▶ _Task_:
Count the rows below that contain the string "width", matching case exactly, and give only the number.

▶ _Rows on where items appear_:
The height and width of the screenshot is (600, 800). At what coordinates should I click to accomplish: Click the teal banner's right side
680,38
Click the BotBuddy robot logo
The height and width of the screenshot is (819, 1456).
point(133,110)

▶ _Final result_:
2